- _Task statement_
Reproduce the data below word for word, from the line containing "You are a GUI" down to the line containing "[x=1515, y=357]", and leave the pictures out of your copy.

- _Excerpted data_
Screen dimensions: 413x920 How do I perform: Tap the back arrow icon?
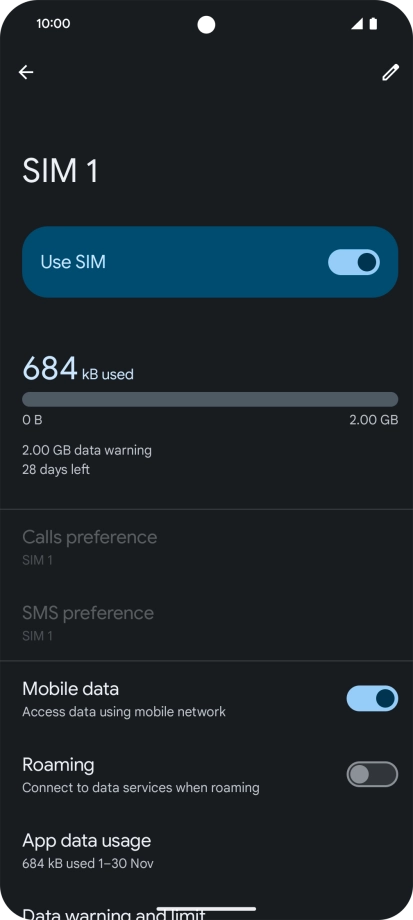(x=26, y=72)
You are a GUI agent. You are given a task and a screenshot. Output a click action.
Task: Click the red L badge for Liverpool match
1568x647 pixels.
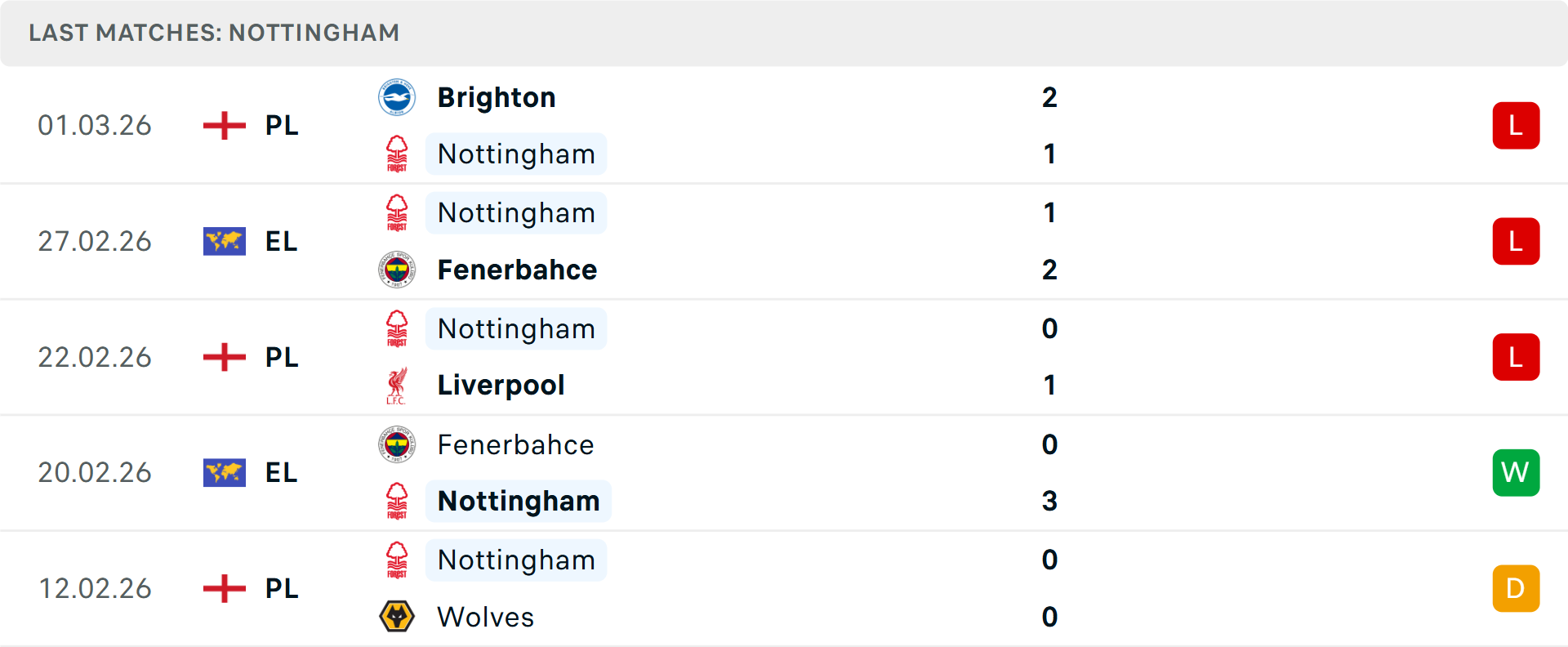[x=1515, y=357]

==

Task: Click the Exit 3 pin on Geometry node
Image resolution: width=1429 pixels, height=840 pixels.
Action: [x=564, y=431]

- _Response for this exercise_
You are a GUI agent. You are given a task and a screenshot. Output a click action.
Task: Click the red L badge for Liverpool match
1568x647 pixels.
[x=1515, y=357]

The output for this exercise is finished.